Food, Wine & Spirits. Duncan Taylor and Ben Riach Stop in Chicago

March 23, 2012 • Chicago, Events, Fashion Blog, Food, Wine & Spirits, Yahoo

Peter Currie from Duncan Taylor Scotch Whisky Limited and Alistair Walker from The Ben Riach Distillery Co. Ltd. were both on hand to talk about some of the rare whiskies from their esteemed liquor portfolios.The men are in town to promote their respective brands during Chicago WhiskyFest.

To understand whisky and why these brands are so special, first one needs to know how whisky is made. Whisky is a type of distilled alcoholic beverage made from fermented grain mash. Different grains are used for different varieties, including barley, malted barley, rye, malted rye, wheat, and corn. Whisky is typically aged in wooden casks These casks can be charred before the process to add a smoky, rich flavor but this must be decided at the beginning of the casking process. Scotch whiskies use peat smoke to treat their malt, giving Scotch its distinctive smoky flavour.

The Duncan Taylor brand

Selections from the Ben Riach brand

Most whiskies are blended, meaning that these whiskies are made from several different casks. What makes the Duncan Taylor and Ben Riach distillery companies so special is that these family-owned business do not use several casks. Each bottle is the straight flavor and created from each single cask. Each bottle of a single-barrel whisky is from an individual cask, and the bottles are labelled with specific barrel and bottle numbers. The taste of these whiskies may vary substantially from cask to cask within a brand.

“We give people the opportunity to taste the flavor components,” Currie said. “To taste the whisky for what it really is.” “We also take the more traditional approach,” Walker continued. “We do not add any kinds of additives to the flavor.” There is a process called “chill filtering”. This process is done with a lot of major brand liquors, additives are added to give the liquor a clear look on the shelves.

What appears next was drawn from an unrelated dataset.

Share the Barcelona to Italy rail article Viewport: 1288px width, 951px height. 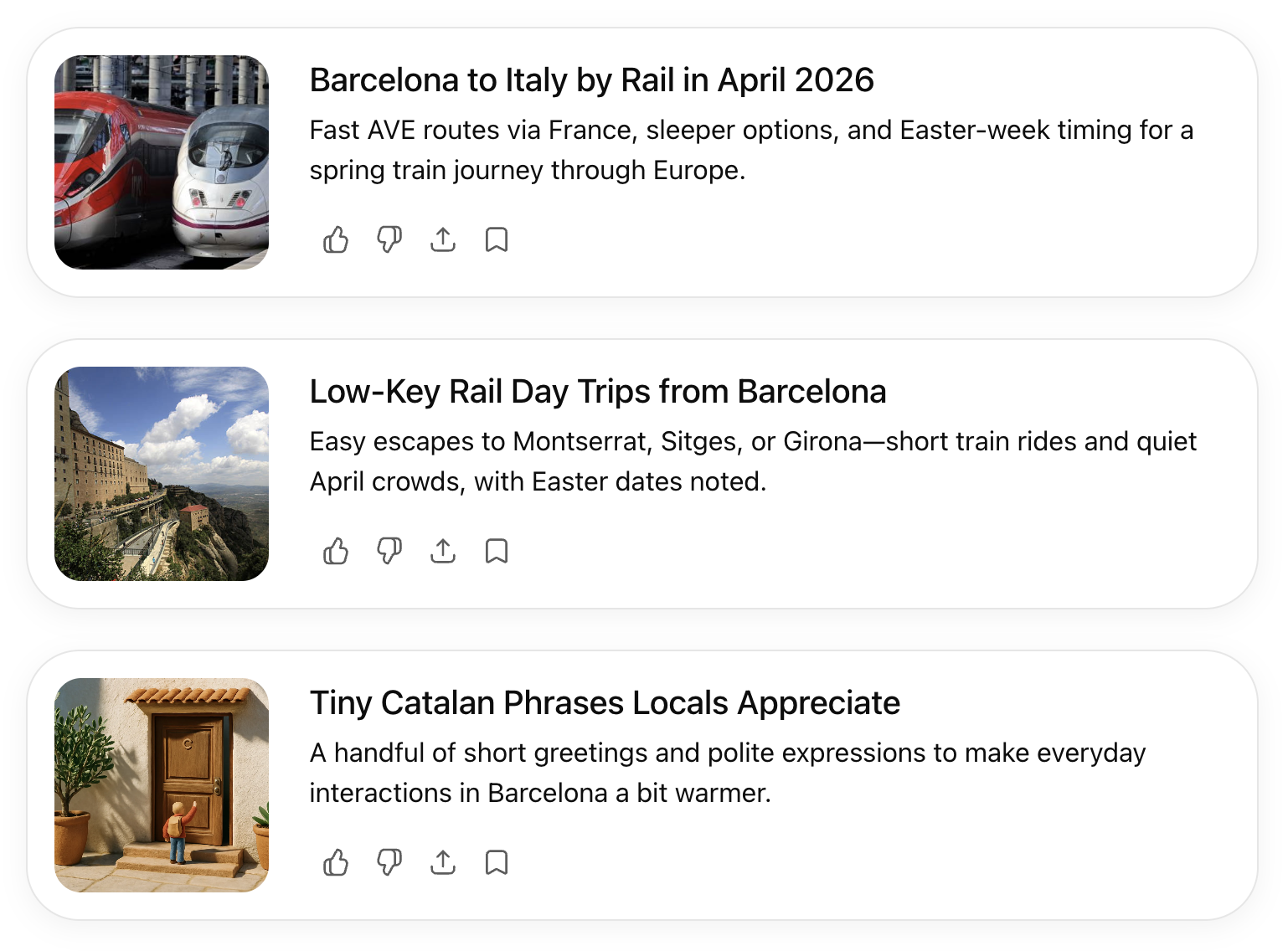pos(443,239)
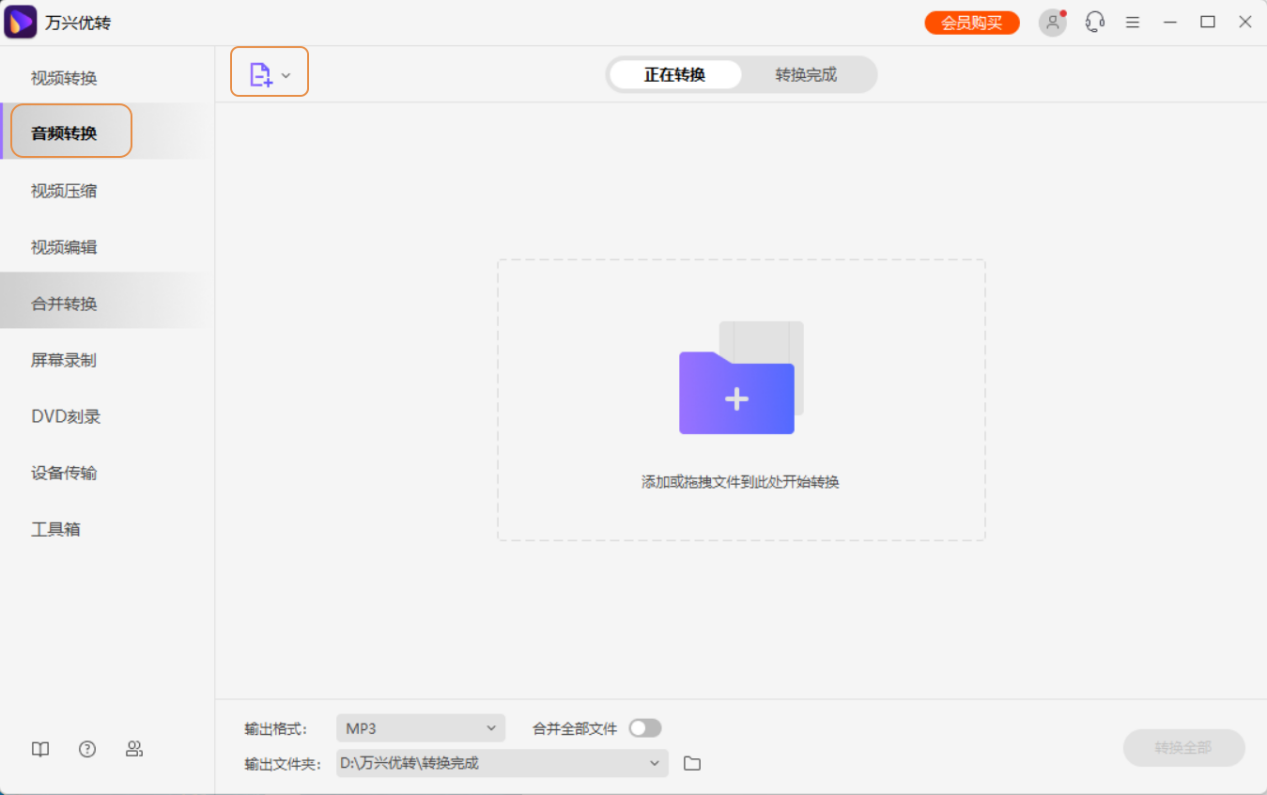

Just a couple of tips when thinking of purchasing a whisky. Decide what type of flavor you want. Taste can range from light and fruity to a smoky, flavorful base. “Those in cherry casks can have a bigger, richer taste,” Walker said. If you decide you want a rich taste, you can pick one that has a smoky, burning heat taste. That comes from the peat smoke. For this, I tried the BenRiach Single Malt aged 21 years. The initial taste was very smooth and left me feeling very warm. The aftertaste also lingered for a bit of time. “We always make sure to leave these kinds of whiskies for last because that taste will overwhelm all other whiskies,” Walker said.

The next step is that if you decide that you want a sweeter taste. Pick which sweet flavor you would want. If you decide to want to have more a vanilla flavor, look for your whisky to be made in an American oak cask. If you decide that licorice, raisin or a dried fruit is more of what you’re looking for, oak casks that have previously held sherry and the like are more up your alley. For a sweeter whisky, I tried the Duncan Taylor Ben Nevis Single Malt aged 15 years. It left such a light taste, it would taste excellent alone.

Also keep note of the age of the whisky. “The older the whisky, the smoother it will become,” Currie explained. Also, fun tip: If you have less than 1/3 of a bottle left of whisky, transfer that to a smaller bottle. Because of all the air in the bottle, this could cause the whisky to alter in taste due to the oxidation.

These whiskies are available in all esteemed liquor stores, such as Warehouse Liquors and Binny’s around the nation. If you were lucky enough to snag a ticket, stop by and say hi to them at WhiskyFest at the Hyatt Regency tonight! Price points for each whisky bottle varies from about $40 to $100. Special and limited  editions will also vary drastically in price. Try one, I know you won’t be disappointed!